Oleh Ustadz Agus hasan bashori Lc, MAg
Kaisar Napoleon Bonaparte (lahir di pulau Korsika, 15 Agustus 1769 – meninggal 5 Mei 1821. Napoleon di baptis sebagai katolik beberapa hari sebelum ulang tahunnya yang kedua, tepatnya tanggal 21 Juli 1771 di Katerdal Ajaccio.
Dia adalah peimpin perancis yang besar dalam politik maupun militer. Hampir semua peperangan dia menangkan, kecuali beberapa peperangan dia mengalami kegagalan. Diantaranya dalam menginvasi daratan Mesir yang akibatnya berhadapan dengan kekuatan Inggris, Mamluk dan Utsmani.
Kedatangan Napoleon di Mesir pada 1798 menandai awal kolonialisme Barat atas wilayah-wilayah Islam.

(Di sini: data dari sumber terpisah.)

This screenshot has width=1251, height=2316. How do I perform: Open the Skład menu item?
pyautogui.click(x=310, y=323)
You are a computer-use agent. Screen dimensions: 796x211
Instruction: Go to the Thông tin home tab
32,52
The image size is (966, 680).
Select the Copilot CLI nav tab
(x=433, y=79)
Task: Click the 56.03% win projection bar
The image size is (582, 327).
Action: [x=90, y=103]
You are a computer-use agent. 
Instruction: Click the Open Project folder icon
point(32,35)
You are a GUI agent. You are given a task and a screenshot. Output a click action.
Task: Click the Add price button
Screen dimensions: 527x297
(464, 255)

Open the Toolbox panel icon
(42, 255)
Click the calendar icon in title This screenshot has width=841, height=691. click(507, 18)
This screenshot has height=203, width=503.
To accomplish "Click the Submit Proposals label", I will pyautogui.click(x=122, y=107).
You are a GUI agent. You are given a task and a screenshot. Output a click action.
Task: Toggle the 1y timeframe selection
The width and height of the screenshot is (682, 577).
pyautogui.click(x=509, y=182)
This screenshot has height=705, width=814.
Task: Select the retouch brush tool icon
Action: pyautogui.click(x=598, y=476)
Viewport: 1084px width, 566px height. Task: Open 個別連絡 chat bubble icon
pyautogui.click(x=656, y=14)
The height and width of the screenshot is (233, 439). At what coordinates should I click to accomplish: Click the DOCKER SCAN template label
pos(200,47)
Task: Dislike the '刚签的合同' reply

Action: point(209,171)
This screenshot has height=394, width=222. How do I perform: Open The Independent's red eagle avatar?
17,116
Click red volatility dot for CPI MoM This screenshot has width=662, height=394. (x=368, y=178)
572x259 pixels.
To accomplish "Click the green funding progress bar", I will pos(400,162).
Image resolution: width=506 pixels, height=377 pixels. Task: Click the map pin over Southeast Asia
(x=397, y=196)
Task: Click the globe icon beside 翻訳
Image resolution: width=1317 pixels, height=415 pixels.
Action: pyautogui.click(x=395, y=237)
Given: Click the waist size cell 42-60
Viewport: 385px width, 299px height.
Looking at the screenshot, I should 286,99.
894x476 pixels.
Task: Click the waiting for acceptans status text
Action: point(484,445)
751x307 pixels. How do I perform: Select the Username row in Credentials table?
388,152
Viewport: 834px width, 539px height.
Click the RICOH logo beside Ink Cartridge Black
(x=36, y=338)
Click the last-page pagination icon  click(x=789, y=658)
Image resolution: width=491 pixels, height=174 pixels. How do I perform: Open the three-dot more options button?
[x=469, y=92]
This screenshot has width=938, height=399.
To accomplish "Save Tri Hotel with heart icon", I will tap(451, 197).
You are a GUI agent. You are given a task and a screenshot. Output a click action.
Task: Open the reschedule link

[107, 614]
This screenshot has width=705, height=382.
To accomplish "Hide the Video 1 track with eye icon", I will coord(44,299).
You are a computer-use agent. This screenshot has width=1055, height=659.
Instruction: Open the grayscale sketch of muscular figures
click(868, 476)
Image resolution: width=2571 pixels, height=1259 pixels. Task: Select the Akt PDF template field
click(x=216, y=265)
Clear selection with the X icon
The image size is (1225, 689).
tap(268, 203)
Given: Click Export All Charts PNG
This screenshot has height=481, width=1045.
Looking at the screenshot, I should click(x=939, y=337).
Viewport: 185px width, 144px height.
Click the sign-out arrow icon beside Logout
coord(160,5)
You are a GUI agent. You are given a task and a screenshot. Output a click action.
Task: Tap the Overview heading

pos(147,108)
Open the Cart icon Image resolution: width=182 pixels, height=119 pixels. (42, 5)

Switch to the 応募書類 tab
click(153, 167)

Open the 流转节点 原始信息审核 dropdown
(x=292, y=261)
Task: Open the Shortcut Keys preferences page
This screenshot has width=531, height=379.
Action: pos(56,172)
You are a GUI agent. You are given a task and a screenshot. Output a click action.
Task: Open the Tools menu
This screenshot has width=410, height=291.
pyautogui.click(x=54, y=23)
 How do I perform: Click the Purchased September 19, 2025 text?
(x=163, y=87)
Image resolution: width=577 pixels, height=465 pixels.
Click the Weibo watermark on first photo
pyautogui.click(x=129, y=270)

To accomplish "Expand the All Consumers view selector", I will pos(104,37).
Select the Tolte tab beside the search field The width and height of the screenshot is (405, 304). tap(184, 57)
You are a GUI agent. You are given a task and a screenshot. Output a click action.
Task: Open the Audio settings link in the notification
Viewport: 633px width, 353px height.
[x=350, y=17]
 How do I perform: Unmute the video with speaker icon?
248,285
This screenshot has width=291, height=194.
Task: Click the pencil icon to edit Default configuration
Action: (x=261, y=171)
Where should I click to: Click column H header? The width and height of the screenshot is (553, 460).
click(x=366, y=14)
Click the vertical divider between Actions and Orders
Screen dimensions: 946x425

invasi Napoleon ke Mesir ini mengakhiri aliansi Franco-Ottoman yang telah terjalin selama lebih dari 2,5 abad. Aksi militer Napoleon tersebut ditujukan untuk memblokade jalur perdagangan antara Inggris dan wilayah jajahannya, India sekaligus membangun relasi dengan Tipu Sultan, yang menjadi musuh Inggris di India. Menghadapi serangan Perancis, Mesir yang pada saat itu dikuasai oleh kesultanan Utsmani dibantu oleh Inggris. Napoleon memang berhasil menguasai darat Mesir, namun armada lautnya berhasil dihancurkan oleh Inggris di sungai Nil. Berhasil menguasai secara de facto wilayah darat Mesir, Napoleon menghadapi sebuah tantangan baru: “menjinakkan” rakyat Mesir yang tidak setuju dengan pendudukan Perancis.
Mendapat penolakan keras dari rakyat Mesir, Napoleon mulai menggunakan retorika Islam sebagai bagian dari strateginya memerintah rakyat Mesir. Ia mengklaim sebagai orang yang berjasa membebaskan rakyat Mesir dari penindasan kesultanan Utsmani dan Mamluk. Pernyataan Napoleon, “I hope that time is not far off when I shall be able to unite all the wise and educated men of all countries and establish a uniform regime based on the principles of Qur’an which alone can lead men to happiness, merupakan surat Napoleon kepada Syeikh terkemuka di Alexandria, Syeikh Al-Masiri. Syeikh Al-Masiri adalah salah satu ulama yang kooperatif dengan pendudukan Perancis di Alexandria. Dalam surat tersebut, Napoleon menawarkan pertemuan dengan Syeikh Al-Masiri untuk membicarakan kemungkinan penerapan syariat Islam di Mesir sesuai dengan interpretasi para ulama, bukan syariat Islam yang selama ini diinterpretasikan oleh kesultanan Utsmani. (Juan Cole, 2007: 130).